When a component exposes props like className, style, mt={4}, or bg="blue-500", it:

  1. Breaks Encapsulation: The consumer needs to know about the internal styling system (Tailwind, CSS).
  2. Increases Fragility: Changing the internal implementation (e.g., switching from Tailwind to CSS Modules) requires updating all consumers.
  3. Reduces Readability: Component usage becomes cluttered with styling logic instead of business intent.

The Solution: Semantic Props

Components must only expose props that describe what the component is or how it should behave semantically, not how it should look in terms of CSS.

Bad Prop (Implementation) Good Prop (Semantic)
className="mt-4 flex items-center" spacing="large" or layout="horizontal"
color="#FF0000" or color="red-500" intent="danger" or variant="error"
style={{ fontWeight: 'bold' }} emphasis="high"
isFullWidth={true} size="full"

Enforcement

  • ui/ components: May use Tailwind/CSS internally but MUST NOT expose these details in their props.
  • components/ components: MUST NOT use className, style, or any prop that accepts raw styling values. They must only use the semantic APIs provided by ui/.
  • templates/: Same as components/.

The Formatter & Display Object Layer

Purpose: Reusable formatting and presentation logic

What lives here:

  • lib/display-objects/
  • Deterministic formatting functions
  • Code-to-label mappings
  • Value transformations for display

Rules:

  • Formatters: Stateless utilities for server-side primitive output.
  • Display Objects: Rich Value Objects for client-side interactive APIs.
  • Class-based
  • Immutable
  • Deterministic
  • No side effects
  • No Intl.* or toLocale* (unless client-only)

Usage:

// lib/display-objects/RatingDisplay.ts
export class RatingDisplay {
  static format(rating: number): string {
    return rating.toFixed(0);
  }
  
  static getColor(rating: number): string {
    if (rating >= 90) return 'text-green';
    if (rating >= 70) return 'text-yellow';
    return 'text-red';
  }
}

// In ViewData Builder (Server)
const viewData = {
  rating: RatingDisplay.format(dto.rating), // Primitive string
};

// In ViewModel (Client)
get rating() {
  return new RatingDisplay(this.data.rating); // Rich API
}

Dependency Flow

app/ (page.tsx)
  ↓ fetches data
app/ (*PageClient.tsx)
  ↓ manages state, creates handlers
templates/ (composition)
  ↓ uses components
components/ (app-specific)
  ↓ uses UI elements
ui/ (generic primitives)

Decision Rules

When to use *PageClient.tsx?

  • When you need client-side state management
  • When you need event handlers that use router/other hooks
  • When server component needs to be split from client template

When to use Template vs Component?

  • Template: Page-level composition, orchestrates multiple components
  • Component: Reusable app-specific element with logic

When to use Component vs UI?

  • Component: Understands app concepts (teams, races, leagues)
  • UI: Generic building blocks (button, card, input)
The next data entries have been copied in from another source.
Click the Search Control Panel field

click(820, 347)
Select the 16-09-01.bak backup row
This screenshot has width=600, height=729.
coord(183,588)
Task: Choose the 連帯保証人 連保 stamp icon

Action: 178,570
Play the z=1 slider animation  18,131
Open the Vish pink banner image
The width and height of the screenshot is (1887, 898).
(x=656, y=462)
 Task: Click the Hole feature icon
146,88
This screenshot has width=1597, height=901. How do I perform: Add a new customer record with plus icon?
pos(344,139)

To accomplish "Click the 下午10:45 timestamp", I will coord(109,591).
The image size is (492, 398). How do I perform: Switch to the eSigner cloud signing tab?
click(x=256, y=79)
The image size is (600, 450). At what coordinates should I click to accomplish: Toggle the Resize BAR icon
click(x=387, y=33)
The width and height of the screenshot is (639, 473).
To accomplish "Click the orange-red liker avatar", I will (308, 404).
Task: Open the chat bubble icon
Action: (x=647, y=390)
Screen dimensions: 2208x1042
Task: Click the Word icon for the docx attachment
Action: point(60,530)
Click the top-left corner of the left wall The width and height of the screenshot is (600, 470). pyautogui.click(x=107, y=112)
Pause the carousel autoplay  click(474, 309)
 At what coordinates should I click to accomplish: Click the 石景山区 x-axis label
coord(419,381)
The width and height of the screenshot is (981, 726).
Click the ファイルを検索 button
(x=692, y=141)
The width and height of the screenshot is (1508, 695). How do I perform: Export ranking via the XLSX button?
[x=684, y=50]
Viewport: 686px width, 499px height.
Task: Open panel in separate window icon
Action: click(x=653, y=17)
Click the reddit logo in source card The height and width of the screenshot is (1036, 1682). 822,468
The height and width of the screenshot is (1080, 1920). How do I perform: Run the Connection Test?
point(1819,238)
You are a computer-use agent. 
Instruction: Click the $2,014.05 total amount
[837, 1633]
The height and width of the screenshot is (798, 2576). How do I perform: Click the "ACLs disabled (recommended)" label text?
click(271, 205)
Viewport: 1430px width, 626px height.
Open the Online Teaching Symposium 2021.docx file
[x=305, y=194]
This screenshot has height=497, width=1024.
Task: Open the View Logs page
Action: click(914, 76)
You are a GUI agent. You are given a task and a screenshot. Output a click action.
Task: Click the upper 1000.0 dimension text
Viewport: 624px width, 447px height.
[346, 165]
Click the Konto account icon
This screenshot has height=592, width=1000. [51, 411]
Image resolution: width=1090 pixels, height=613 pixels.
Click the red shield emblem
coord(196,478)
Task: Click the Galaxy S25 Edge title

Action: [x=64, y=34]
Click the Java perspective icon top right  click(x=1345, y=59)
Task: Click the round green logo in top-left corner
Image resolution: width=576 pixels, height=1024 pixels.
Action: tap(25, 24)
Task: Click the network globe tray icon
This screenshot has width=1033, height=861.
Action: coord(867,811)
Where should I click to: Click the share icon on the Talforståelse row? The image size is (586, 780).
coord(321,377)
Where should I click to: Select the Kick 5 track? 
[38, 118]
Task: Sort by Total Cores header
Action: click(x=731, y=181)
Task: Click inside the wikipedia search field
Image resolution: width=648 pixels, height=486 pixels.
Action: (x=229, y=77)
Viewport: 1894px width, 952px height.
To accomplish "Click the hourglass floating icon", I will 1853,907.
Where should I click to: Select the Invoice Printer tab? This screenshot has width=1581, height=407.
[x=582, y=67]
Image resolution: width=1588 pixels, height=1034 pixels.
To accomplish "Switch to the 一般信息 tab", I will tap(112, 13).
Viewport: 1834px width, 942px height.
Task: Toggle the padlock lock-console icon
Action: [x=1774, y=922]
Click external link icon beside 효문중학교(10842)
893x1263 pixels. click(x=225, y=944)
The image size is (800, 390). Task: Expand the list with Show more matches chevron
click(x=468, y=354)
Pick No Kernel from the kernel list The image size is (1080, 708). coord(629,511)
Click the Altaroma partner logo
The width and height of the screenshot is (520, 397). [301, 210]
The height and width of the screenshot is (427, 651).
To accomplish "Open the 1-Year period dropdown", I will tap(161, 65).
When to use Formatters/Display Objects?

  • When formatting is reusable across multiple ViewModels
  • When mapping codes to labels
  • When presentation logic needs to be deterministic

Key Benefits

  1. Clear boundaries: Each layer has a single responsibility.
  2. Encapsulation: Implementation details (HTML, CSS, Tailwind) are hidden within the ui/ layer.
  3. Semantic APIs: Components are easier to read and use because they speak the language of the domain, not CSS.
  4. Maintainability: Changes to styling or internal implementation don't ripple through the entire codebase.
  5. Testability: Pure functions at UI/Display layer.
  6. Type safety: Clear, restricted contracts between layers prevent "prop soup".